AUFGABENSTELLUNG :: Kannst du aus dem Forumstext über den Wechsel ans Gymnasium die Stelle, die bei „Jetzt ist er“ beginnt und bei „den Kindern umgeht.“ endet, wortgetreu kopieren?

AUSGEWÄHLTER TEXTAUSZUG ::
=======
"Menschlichkeit fehlt" am Gymnasium - geht es nur ums Aussieben??

  • Ich schätze mich selbst so ein, dass ich heute netter bin als als Junglehrerin. Meine Kinder haben dazu geführt, dass ich in vielem entspannter bin und über manches hinwegsehe, was mich früher auf die Palme gebracht hätte.

    Bei meinem Kind (6. Klasse) habe ich den Übertritt von der kleinen einzügigen GS ans GY übrigens auch als entspannt erlebt.

  • Das nennt man altersmilde 😉 Ich bin mit Vielem in den vergangenen 7 Jahren geduldiger geworden, Lärm nervt mich aber mit jedem Jahr mehr.

  • Ich erinnere mich genau an den Elternabend in der 5. Klasse. Ich fragte den Englischlehrer, wie er denn den Übergang von der Grundschule aufs Gymnasium gestaltet (in der Grundschule war das noch sehr spielerisch).

    Er schaute mich an, als käme ich vom Mond und sprach. "Es gibt keinen Übergang. Wir sind am Gymnasium."


    Die Klassenlehrerin: "Es geht ums Abitur, nicht um Schmusepädagogik." (5. Klasse!)


    Und mein Kind sagte zu mir nach einem halben Jahr: "Ich glaube, die Lehrer interessieren sich gar nicht für uns."


    Jetzt ist er in der 8. und hat sich daran gewöhnt, eine Nummer zu sein. Und weiß, dass es dennoch einzelne Lehrer gibt, die sich doch als Pädagogen und nicht als Fachwissenschaftler fühlen und sich so verhalten.

  • Ganz ehrlich, solche Fragen nerven aber auch einfach nur. Übergang gestalten halte ich persönlich auch für Zippzapp und viel aufgeblasenes Gerede... was soll man da sagen? "Das Schulbuch hat am Anfang ein paar Seiten mit wiederholendem Grundschultrivialkram, mit denen wir losplänkeln, bevor wir dann hoffentlich zeitnah richtig einsteigen"? Denn so ist es ja faktisch.


    Trotzdem heißt das nicht, dass man nicht nett und schülerzugewandt mit den Kindern umgeht.

  • Ich fragte den Englischlehrer, wie er denn den Übergang von der Grundschule aufs Gymnasium gestaltet (in der Grundschule war das noch sehr spielerisch).

    Er schaute mich an, als käme ich vom Mond und sprach. "Es gibt keinen Übergang. Wir sind am Gymnasium."
=======
ANGEZEIGTE DATENSÄTZE ::
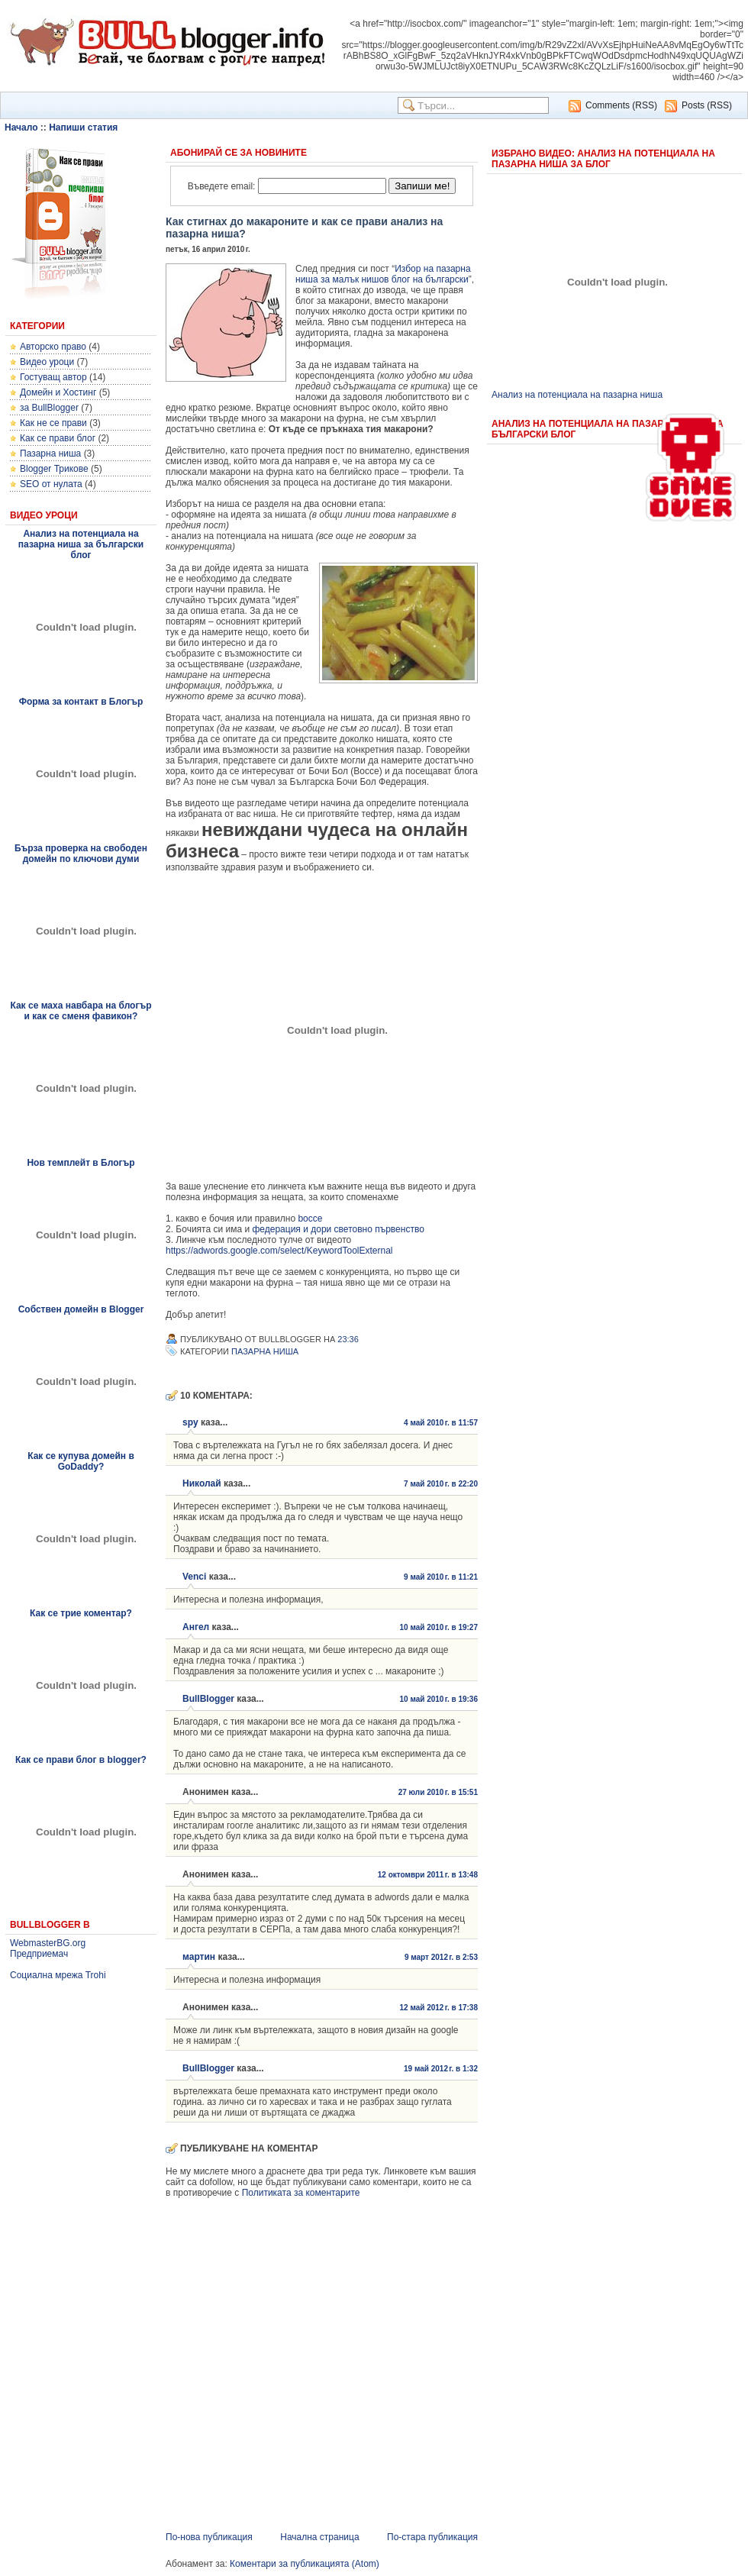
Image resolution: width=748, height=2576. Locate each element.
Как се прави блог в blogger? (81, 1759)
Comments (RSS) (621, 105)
=======
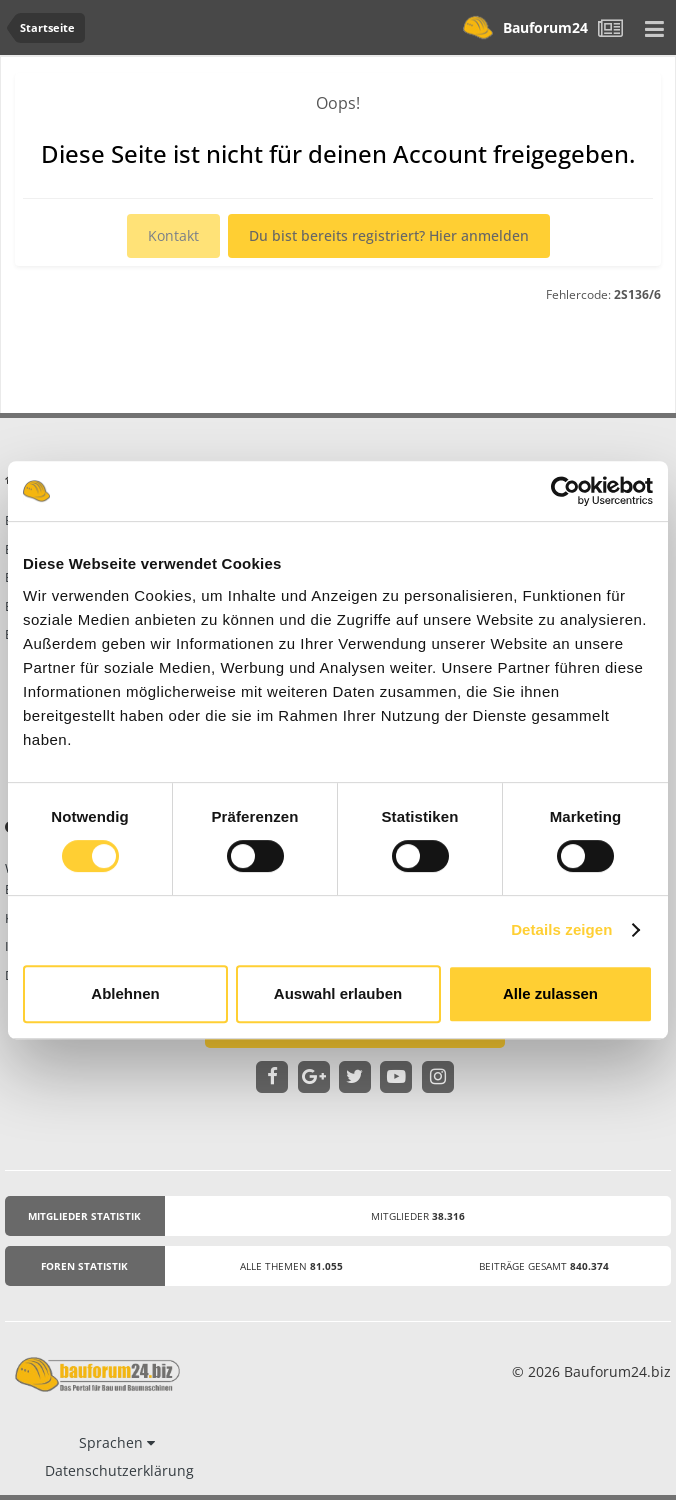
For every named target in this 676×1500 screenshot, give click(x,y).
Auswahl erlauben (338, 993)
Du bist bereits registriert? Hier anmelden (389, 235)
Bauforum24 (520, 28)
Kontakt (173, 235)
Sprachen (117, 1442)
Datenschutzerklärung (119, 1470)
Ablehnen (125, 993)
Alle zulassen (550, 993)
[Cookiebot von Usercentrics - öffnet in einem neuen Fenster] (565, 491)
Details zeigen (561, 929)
=======
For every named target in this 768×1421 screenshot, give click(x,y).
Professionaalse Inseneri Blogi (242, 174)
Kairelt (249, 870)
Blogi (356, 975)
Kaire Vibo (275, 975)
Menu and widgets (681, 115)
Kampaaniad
=======
LÖSUNG ::
Jetzt ist er in der 8. und hat sich daran gewöhnt, eine Nummer zu sein. Und weiß, dass es dennoch einzelne Lehrer gibt, die sich doch als Pädagogen und nicht als Fachwissenschaftler fühlen und sich so verhalten.

  • Ganz ehrlich, solche Fragen nerven aber auch einfach nur. Übergang gestalten halte ich persönlich auch für Zippzapp und viel aufgeblasenes Gerede... was soll man da sagen? "Das Schulbuch hat am Anfang ein paar Seiten mit wiederholendem Grundschultrivialkram, mit denen wir losplänkeln, bevor wir dann hoffentlich zeitnah richtig einsteigen"? Denn so ist es ja faktisch.


    Trotzdem heißt das nicht, dass man nicht nett und schülerzugewandt mit den Kindern umgeht.